Exercise details: Write each line out exactly, from the one containing "Click the Language English value" through the final line of the data, and keep pictures out of the copy.

*** Opening Exercise materials ***

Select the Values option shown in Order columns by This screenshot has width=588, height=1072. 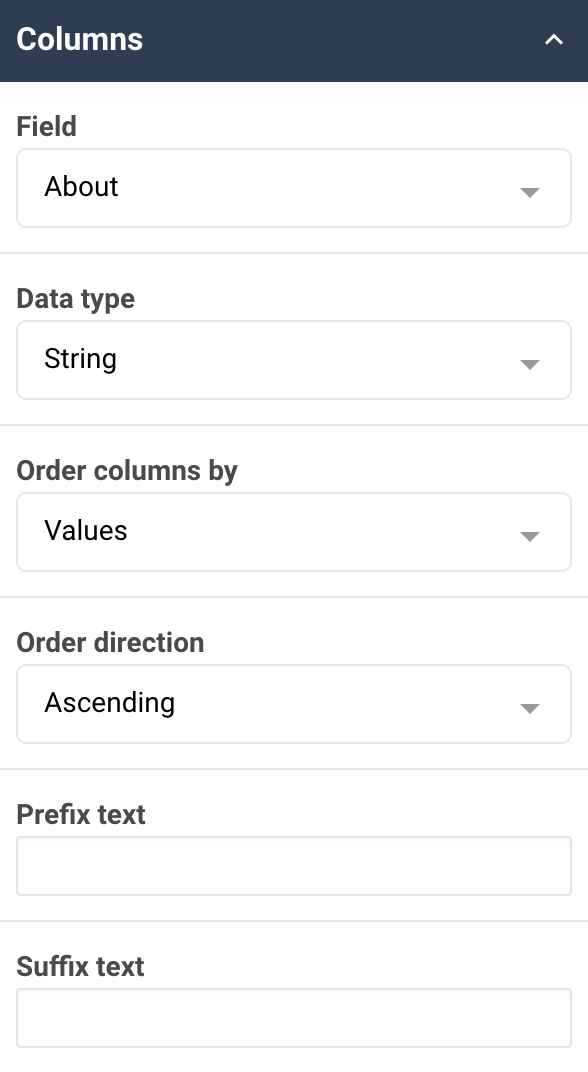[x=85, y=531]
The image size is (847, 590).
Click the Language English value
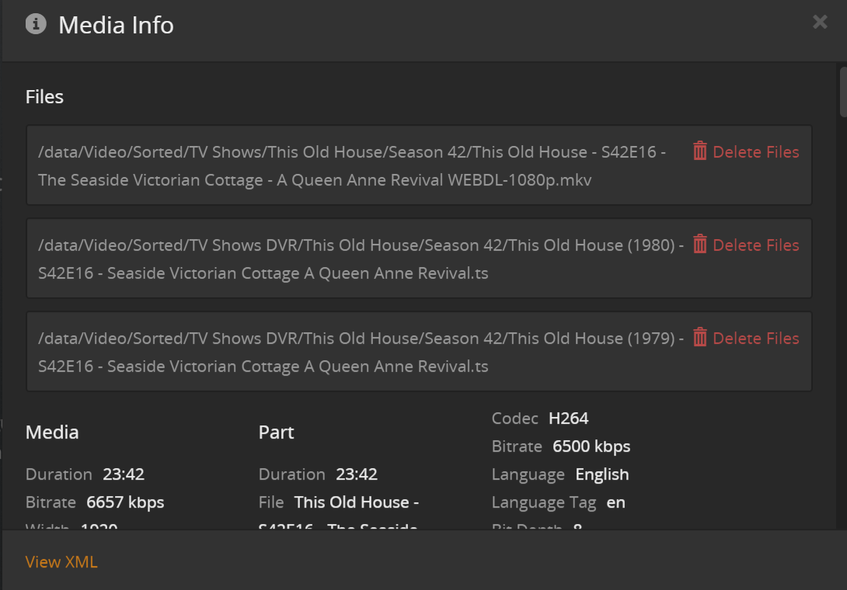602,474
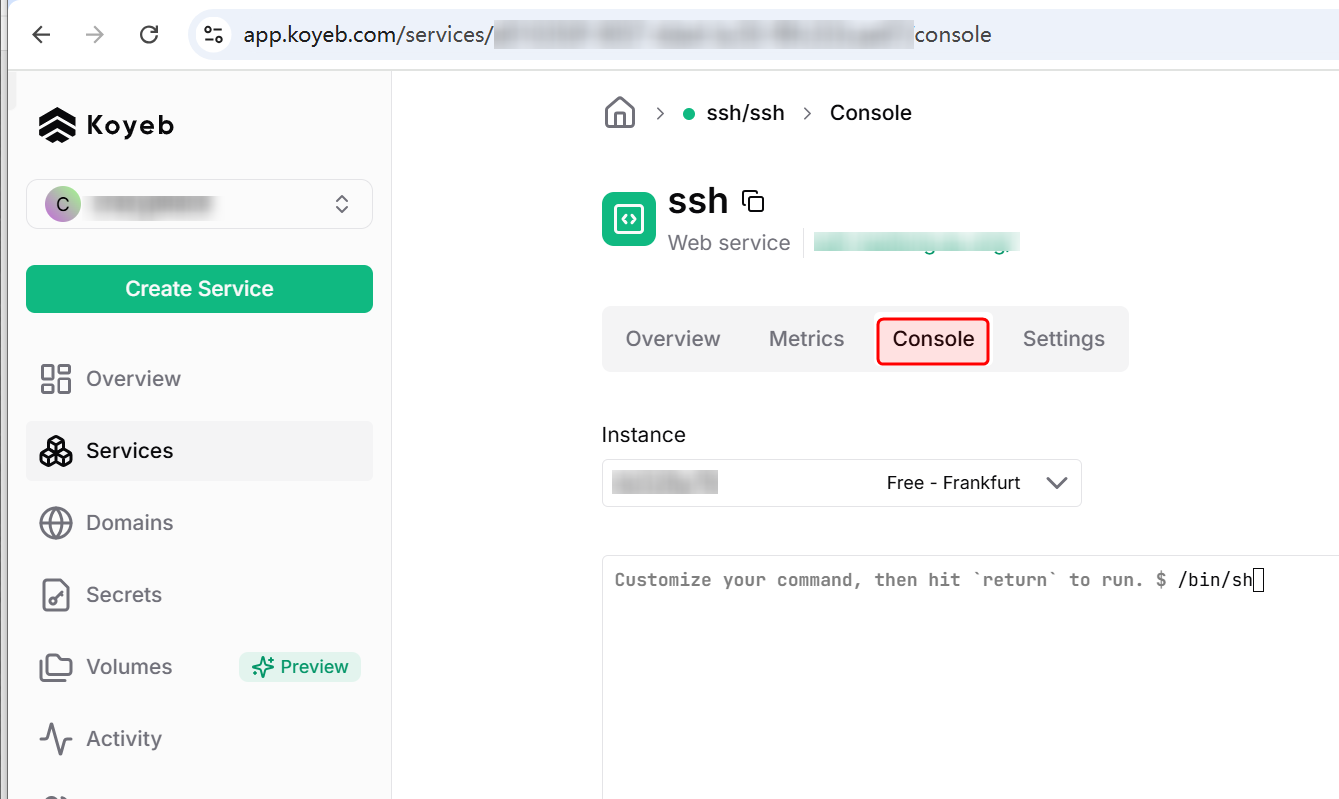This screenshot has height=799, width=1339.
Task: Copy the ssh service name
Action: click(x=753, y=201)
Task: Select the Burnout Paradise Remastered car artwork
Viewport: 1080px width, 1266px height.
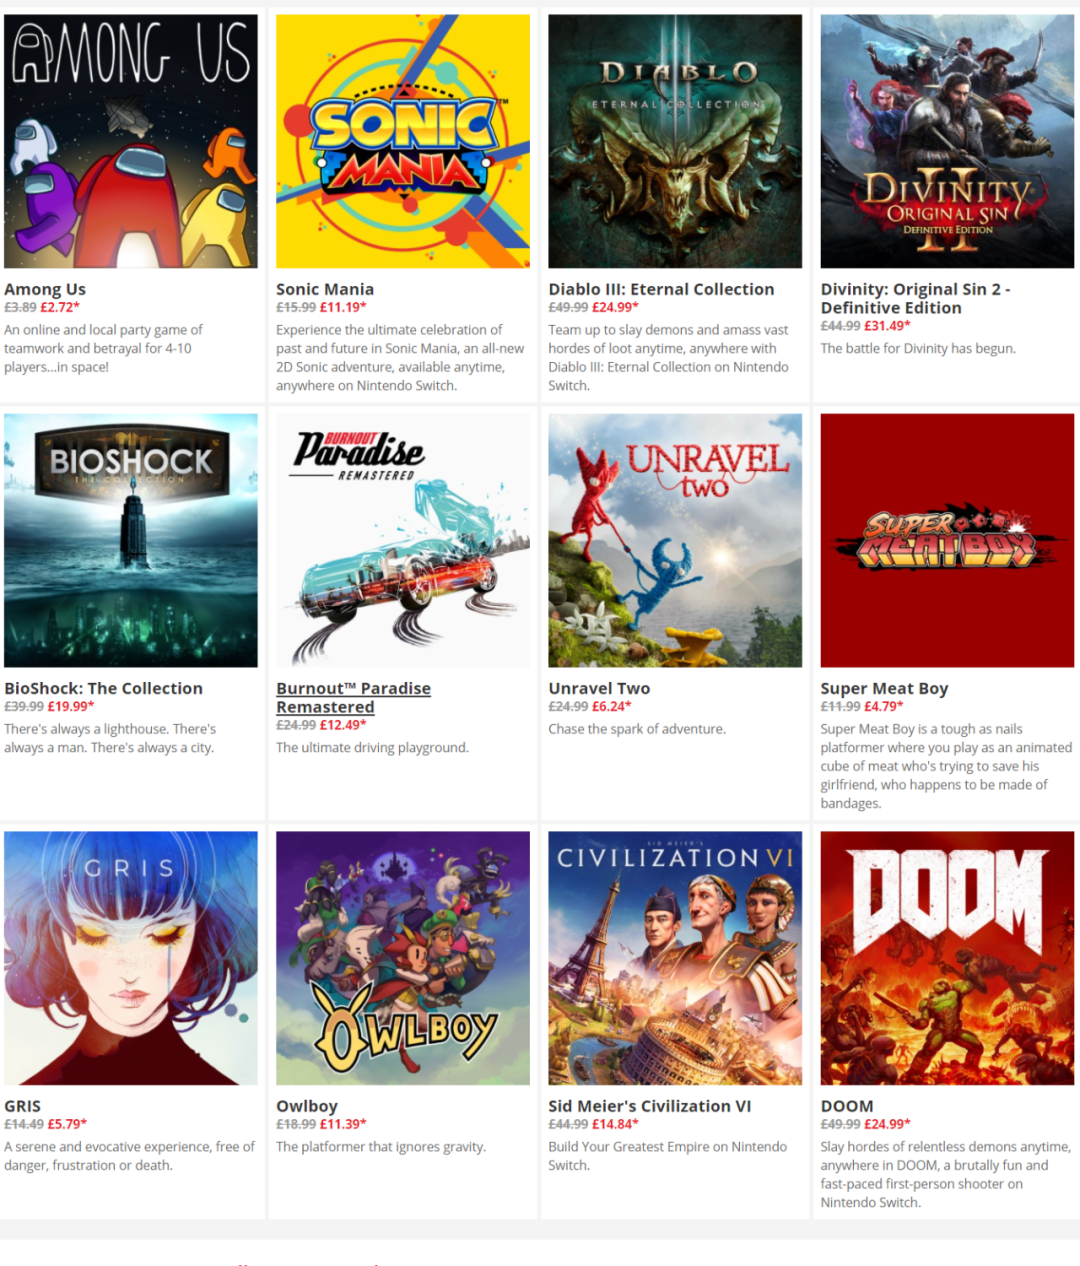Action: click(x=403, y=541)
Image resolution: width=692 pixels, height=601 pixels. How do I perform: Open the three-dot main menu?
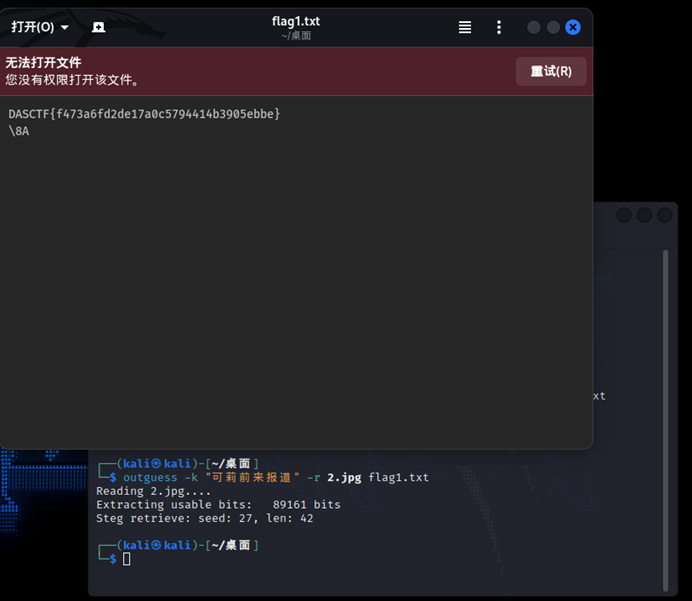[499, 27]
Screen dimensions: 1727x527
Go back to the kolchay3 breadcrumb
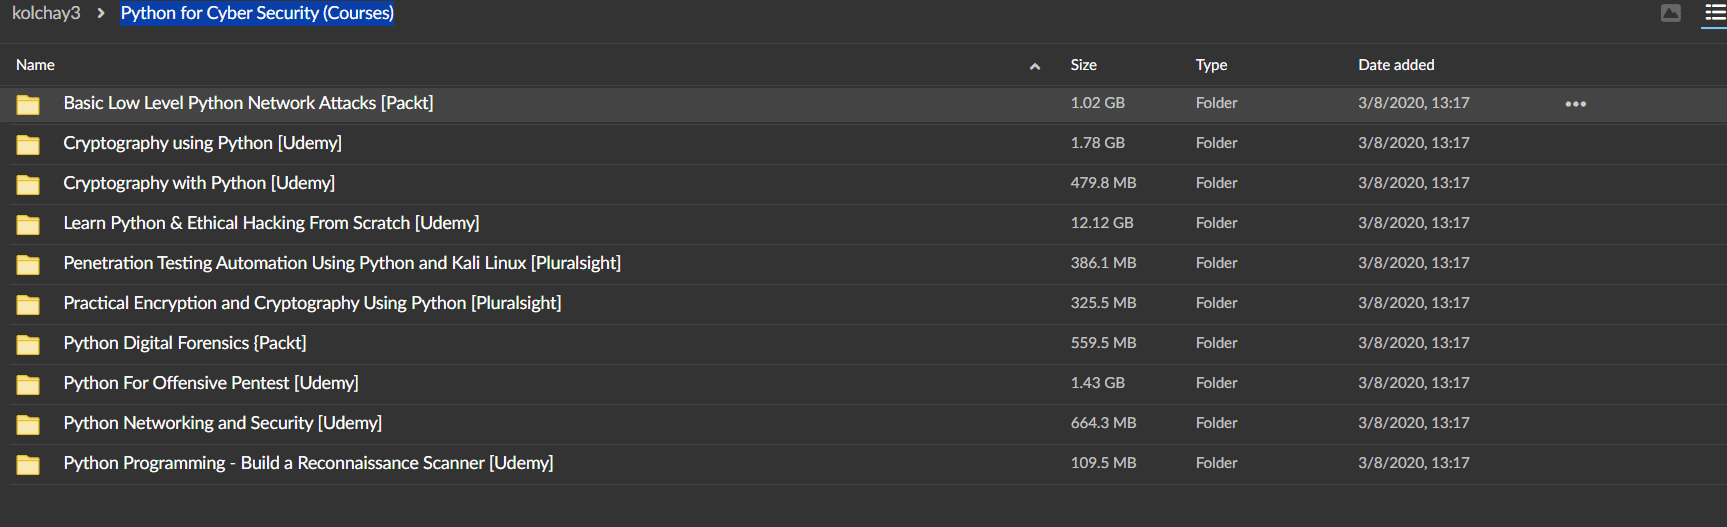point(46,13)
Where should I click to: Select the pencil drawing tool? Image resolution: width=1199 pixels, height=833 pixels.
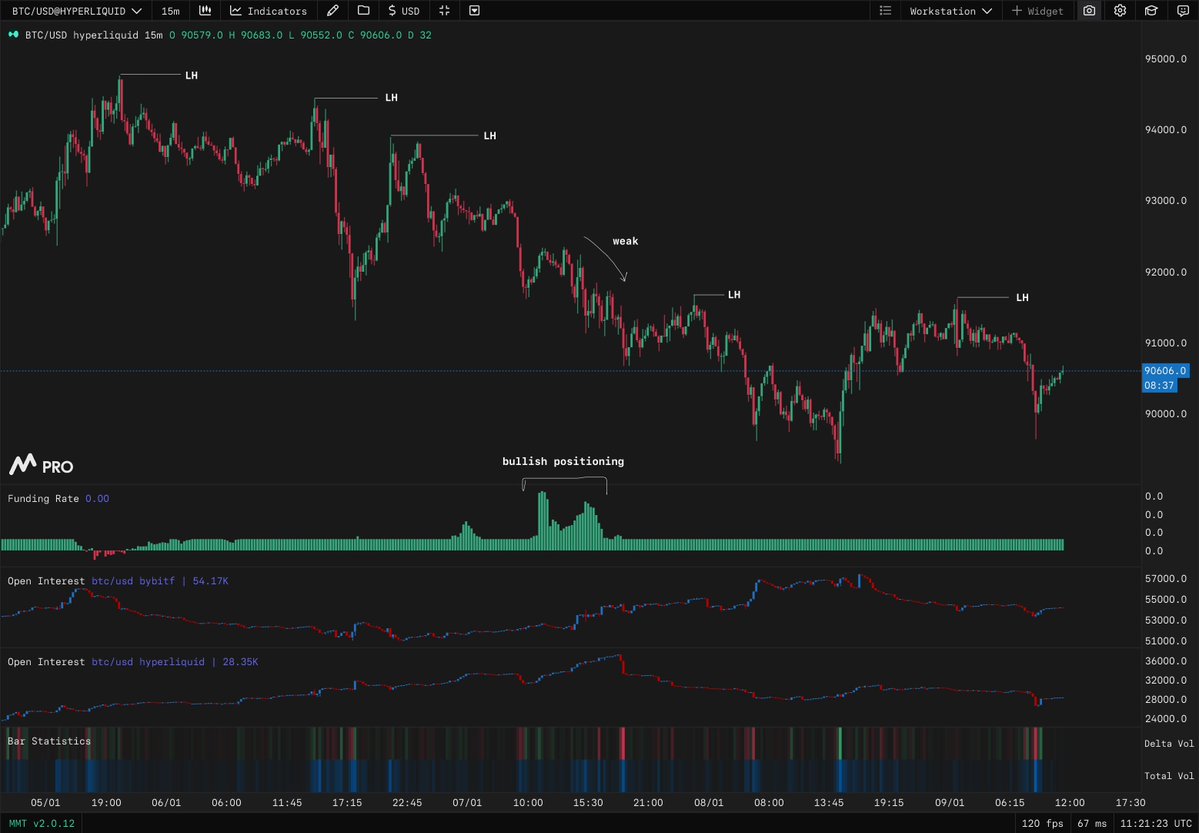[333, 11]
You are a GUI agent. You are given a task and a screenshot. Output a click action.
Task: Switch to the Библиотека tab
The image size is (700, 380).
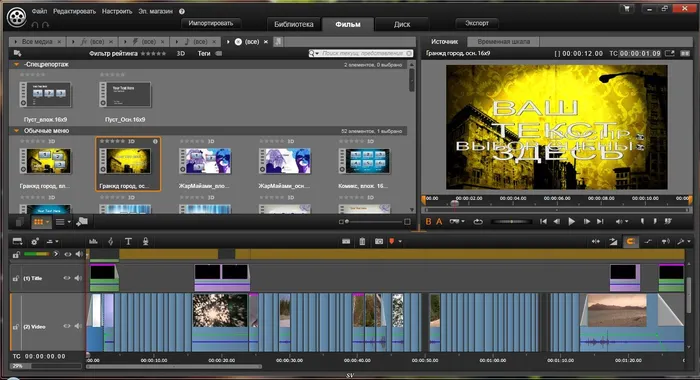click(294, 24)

*** Closing Exercise materials ***

Response:
Click the Language English value
602,474
This screenshot has height=799, width=1339.
Task: Copy the ssh service name
Action: click(x=753, y=201)
Task: Select the Burnout Paradise Remastered car artwork
Viewport: 1080px width, 1266px height.
Action: click(x=403, y=541)
Image resolution: width=692 pixels, height=601 pixels. How do I perform: Open the three-dot main menu?
[499, 27]
Screen dimensions: 1727x527
Go back to the kolchay3 breadcrumb
point(46,13)
Where should I click to: Select the pencil drawing tool? Image resolution: width=1199 pixels, height=833 pixels.
[333, 11]
You are a GUI agent. You are given a task and a screenshot. Output a click action.
Task: Switch to the Библиотека tab
The image size is (700, 380).
click(294, 24)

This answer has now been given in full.